I am trying to understand and compare the DESeq2 model and the BNB-R (https://github.com/siamakz/BNBR) model. The corresponding references are:

• DESeq2: Love, M. I., Huber, W., & Anders, S. (2014). Moderated estimation of fold change and dispersion for RNA-seq data with DESeq2. Genome Biology, 15(12), 550. https://doi.org/10.1186/s13059-014-0550-8
• BNB-R: Dadaneh, S. Z., Zhou, M., & Qian, X. (2018). Bayesian negative binomial regression for differential expression with confounding factors. Bioinformatics, 34(19), 3349–3356. https://doi.org/10.1093/bioinformatics/bty330

My understanding of the BNB-R model is that it regards the sample-specific size factor r_j of the negative binomial distribution as a parameter that has to be estimated through Bayesian inference (i.e. sampling from its posterior). In DESeq2, there is a pre-estimated sample-specific size factor s_j included in the mean, but there is also the dispersion parameter alpha_i. Therefore, am I right that DESeq2 imposes additional overdispersion (having the pre-estimated size factors s_j as well as alpha_i)?

deseq2 bnb-r • 125 views
modified 8 months ago by Michael Love25k • written 8 months ago by Homer0
Answer: Comparison of DESeq2 and BNB-R model
0
8 months ago by
Michael Love25k
United States
Michael Love25k wrote:

I don't follow what you mean by additional overdispersion. The library size factor is fixed across genes but unknown. We estimate it, and then treat it as fixed. I do think that it's a good idea to build in more conservative behavior by acknowledging that the size factor is not known. When I give talks about effect sizes, I mention that one way to do this post-hoc is to use a lfcThreshold, which avoids reporting genes which have effect sizes close to 0. If we estimate the size factors wrong, the genes with effect size close to 0 will be the first to be wrong, while the ones farthest from 0 are the safest.

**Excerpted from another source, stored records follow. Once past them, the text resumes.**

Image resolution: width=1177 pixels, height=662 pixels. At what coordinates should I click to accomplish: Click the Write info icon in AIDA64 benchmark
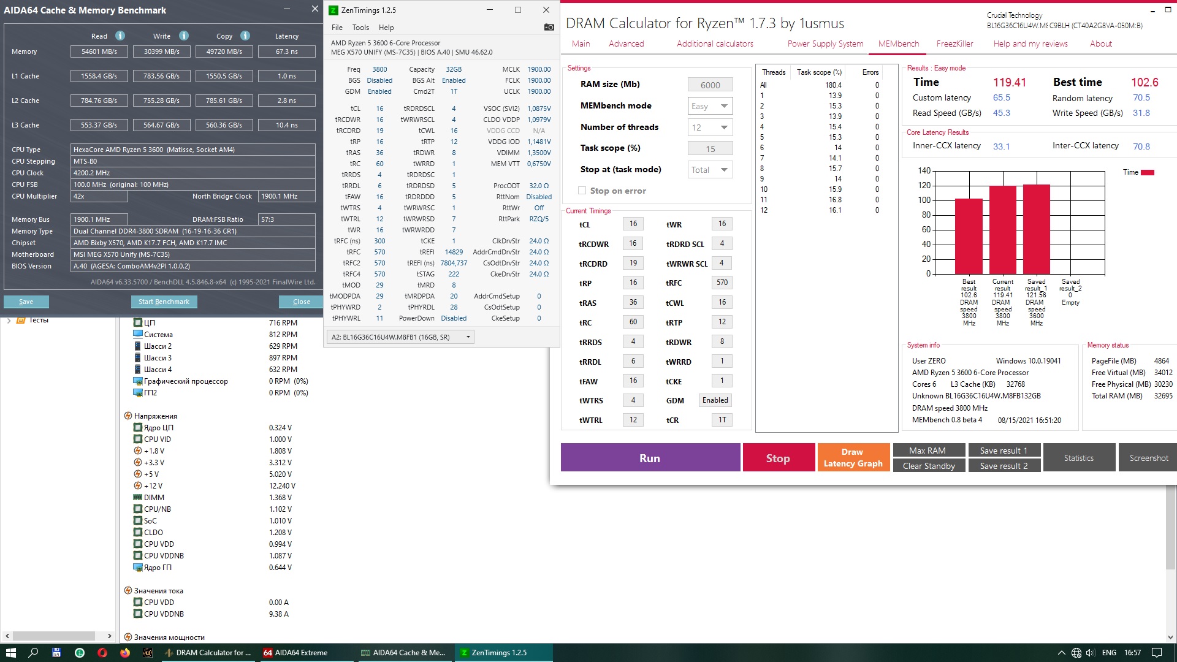pos(184,36)
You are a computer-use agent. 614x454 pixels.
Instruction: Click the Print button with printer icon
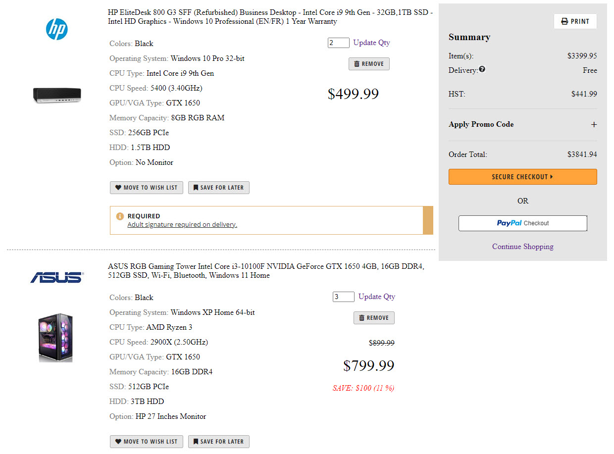[575, 21]
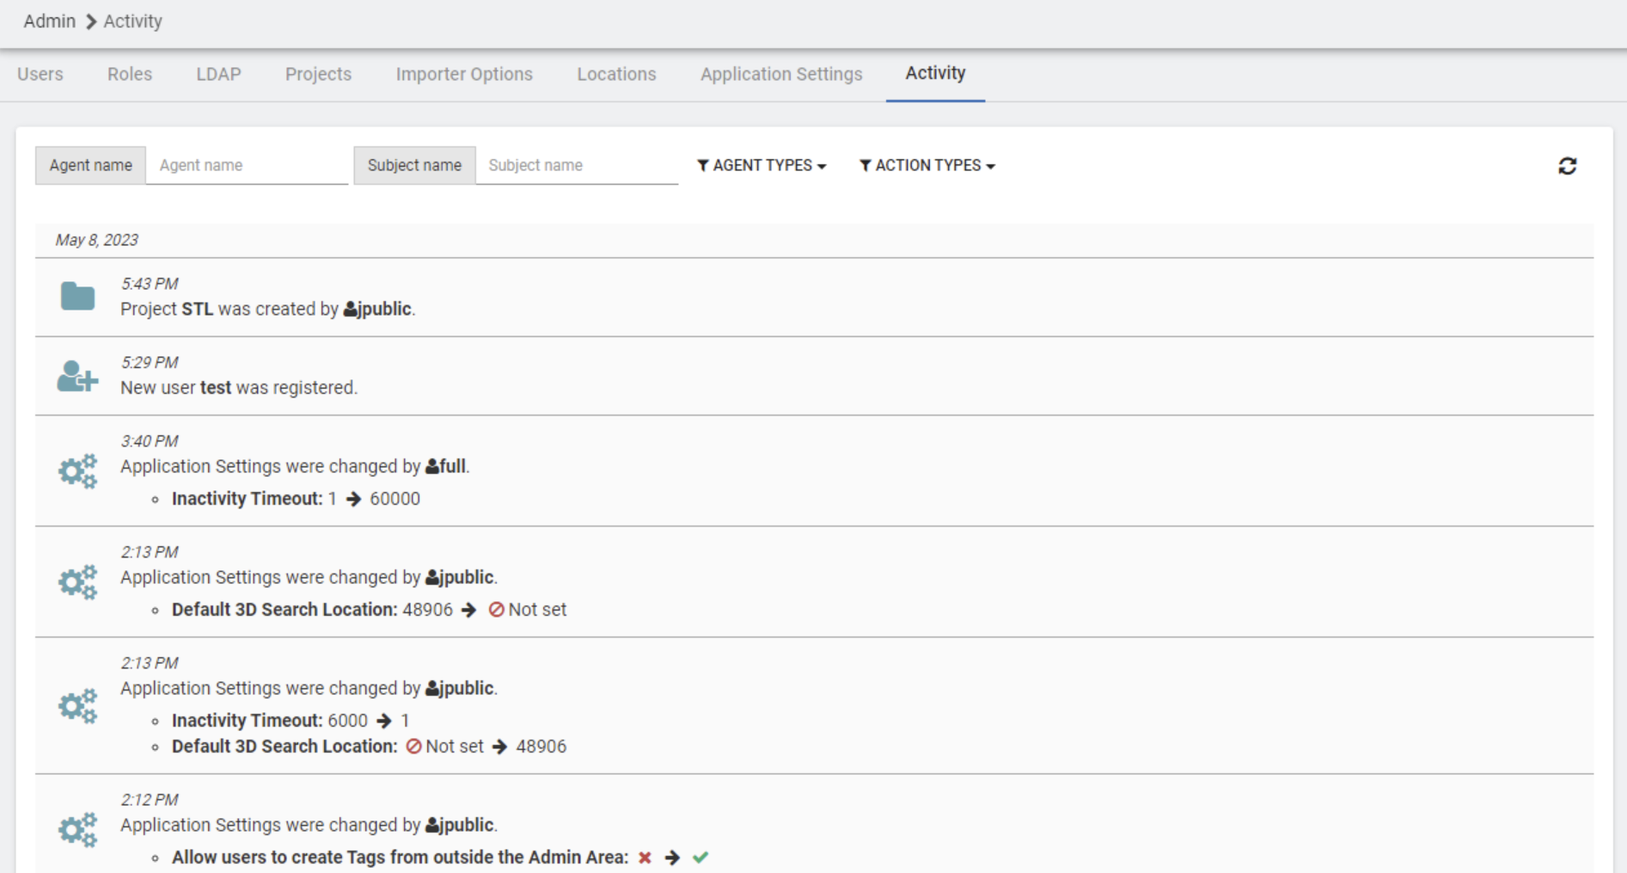Click the test user name link
This screenshot has height=873, width=1627.
216,388
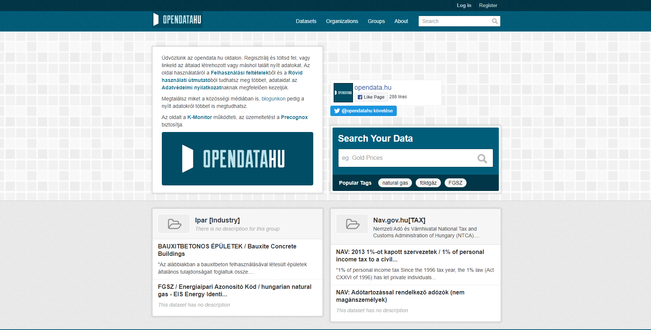The height and width of the screenshot is (330, 651).
Task: Follow @opendatahu on Twitter
Action: pos(363,111)
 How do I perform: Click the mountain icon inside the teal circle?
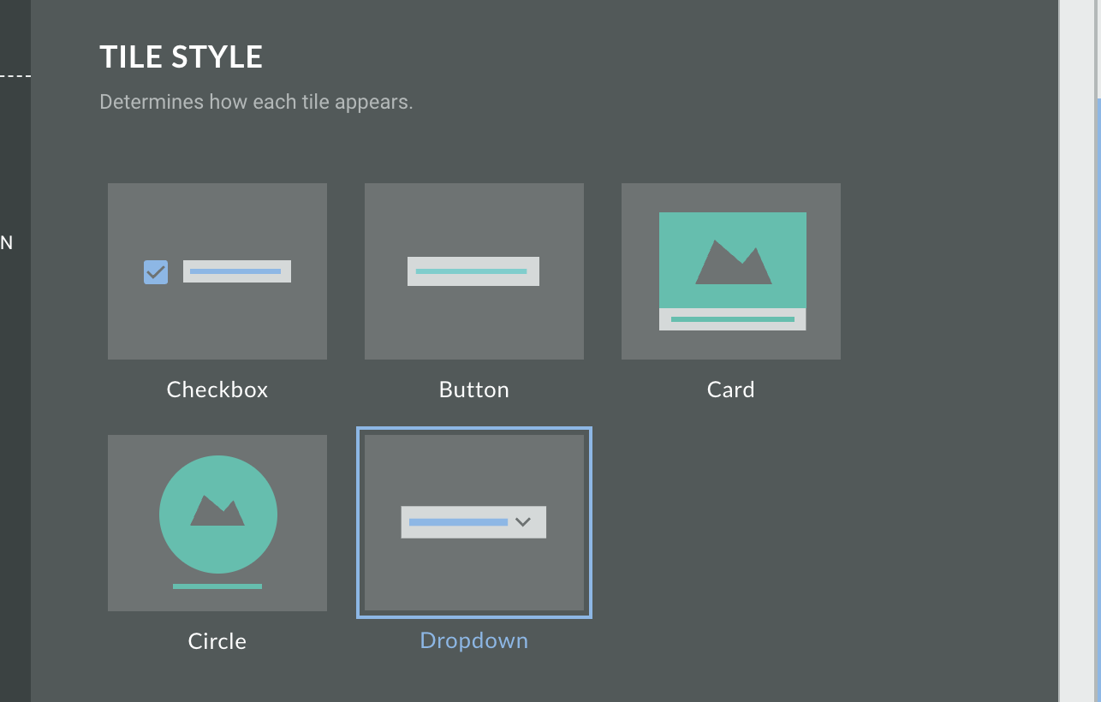(x=217, y=511)
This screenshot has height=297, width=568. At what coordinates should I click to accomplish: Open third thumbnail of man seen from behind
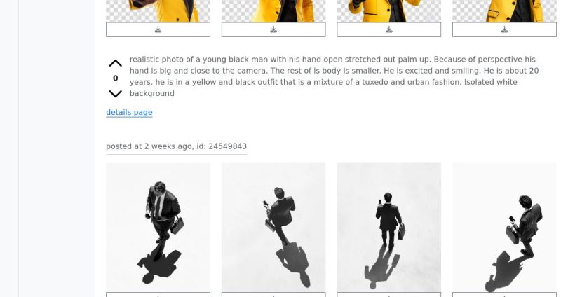389,227
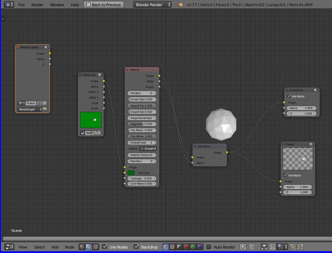Click the Red channel backdrop icon
The width and height of the screenshot is (332, 253).
click(x=186, y=247)
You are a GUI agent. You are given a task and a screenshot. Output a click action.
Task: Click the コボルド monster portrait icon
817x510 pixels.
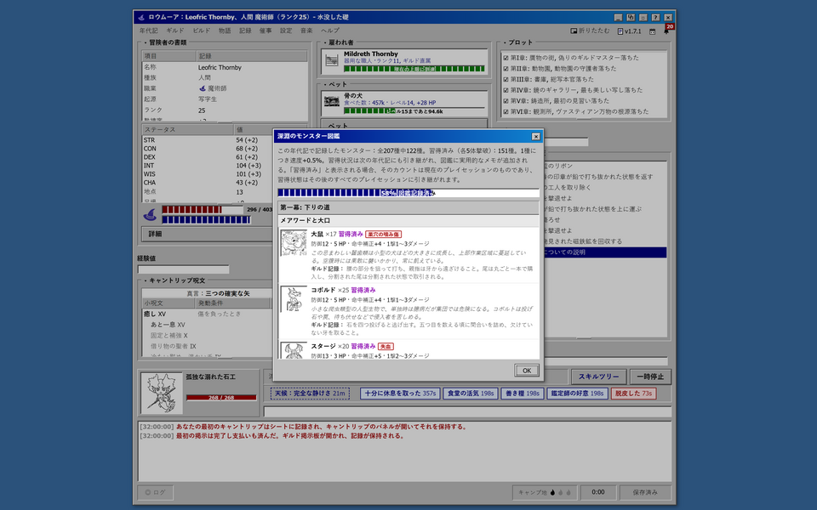[x=294, y=299]
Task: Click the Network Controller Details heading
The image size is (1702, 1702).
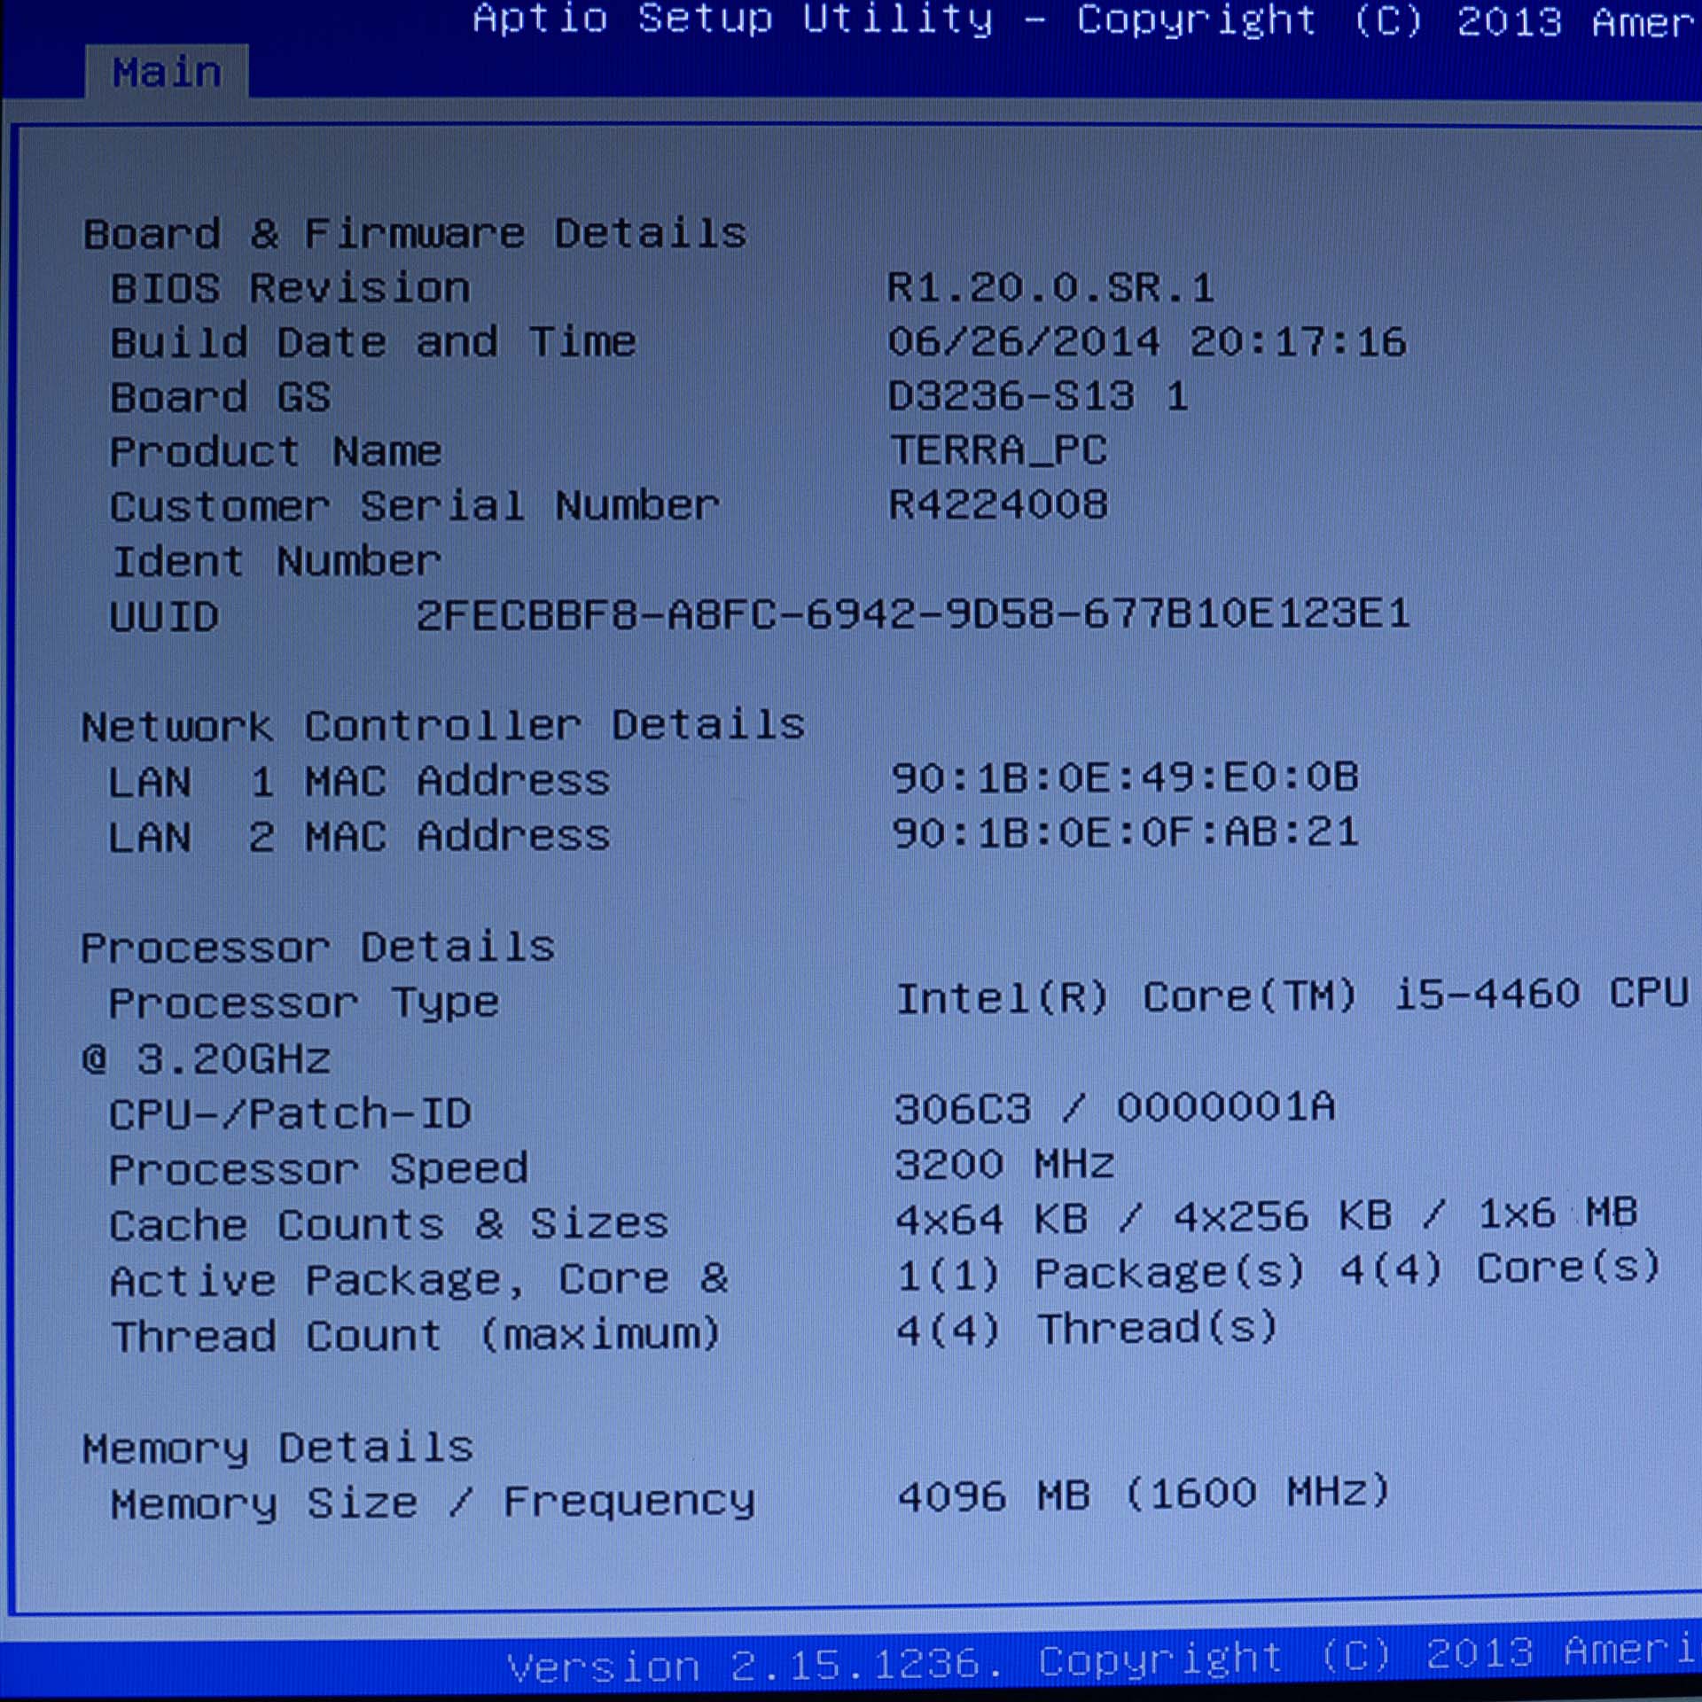Action: pyautogui.click(x=442, y=726)
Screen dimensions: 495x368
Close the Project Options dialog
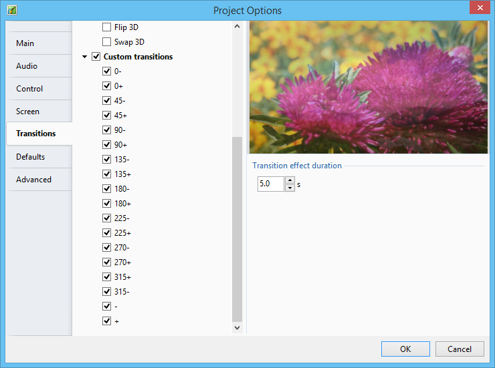[x=478, y=9]
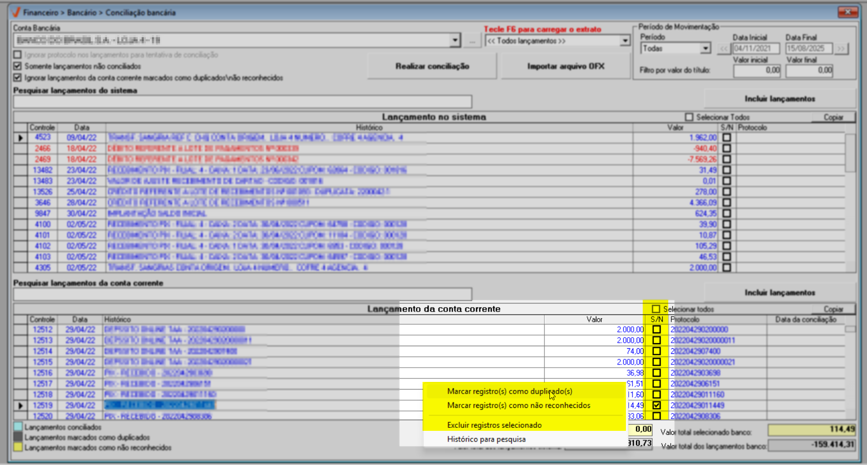Viewport: 867px width, 465px height.
Task: Toggle 'Somente lançamentos não conciliados' checkbox
Action: pyautogui.click(x=18, y=66)
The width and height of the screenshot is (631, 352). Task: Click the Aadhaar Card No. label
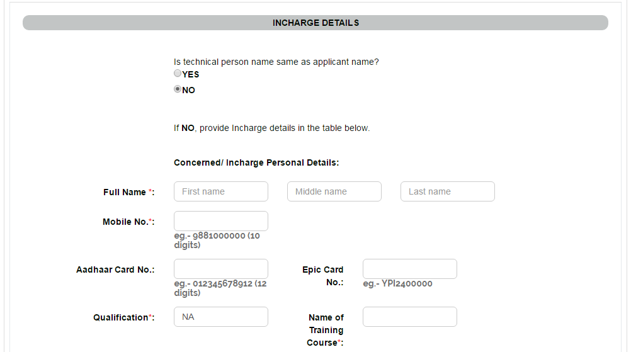(115, 270)
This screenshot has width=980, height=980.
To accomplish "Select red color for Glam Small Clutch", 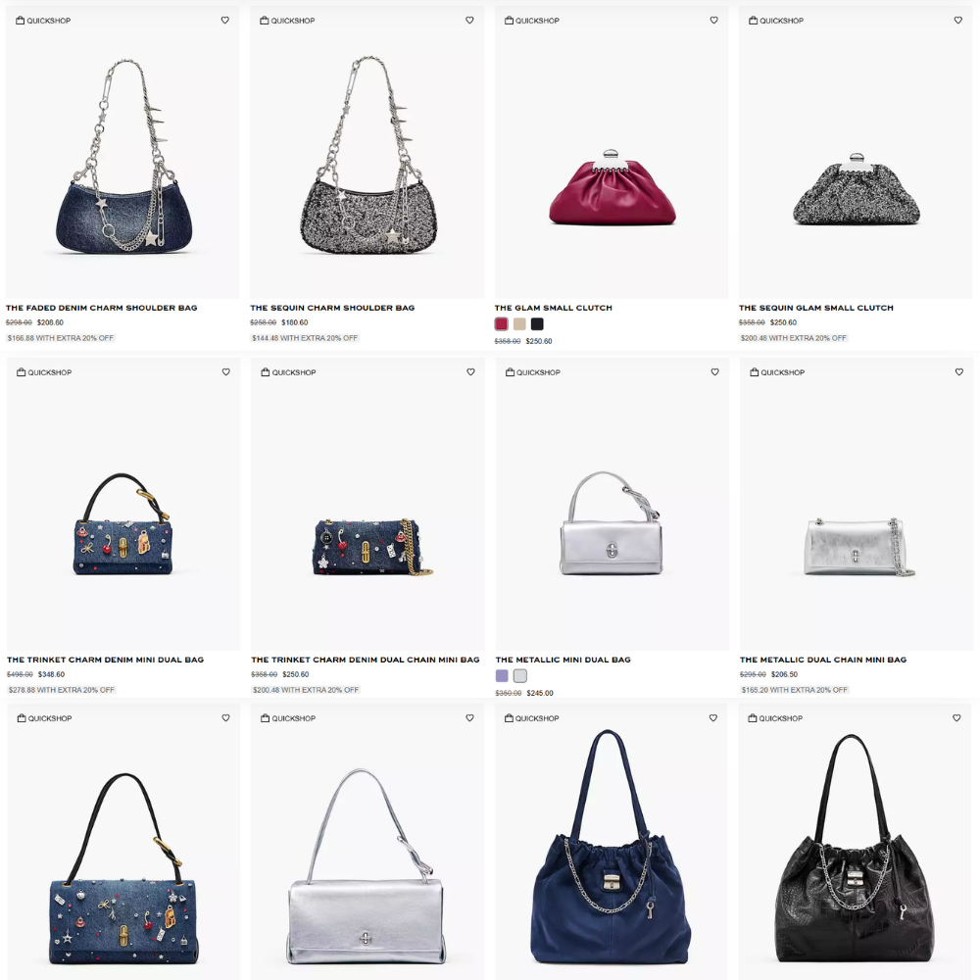I will click(501, 324).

Thanks for your quick reply. And sorry, maybe I have to clarify my thoughts a bit. In DESeq2, the variance of the negative binomial distribution of a count K_ij (with i indexing the gene and j the sample) is Var(K_ij) = mu_ij + alpha_i * mu_ij^2 = s_j * exp(x_j^T * beta_i) + alpha_i * (s_j * exp(x_j^T * beta_i))^2. And as far as I understand the BNB-R model, we there have just Var(K_ij) = r_j * exp(x_j^T * beta_i) + 1/r_j * (r_j * exp(x_j^T * beta_i))^2. Am I correct? So if r_j from the BNB-R model corresponds to s_j in the DESeq2 model, shouldn't then be alpha_i = 1/r_j? You're right, "additional overdispersion" is probably not the correct term. Perhaps I should have said "alternative dispersion parameterization".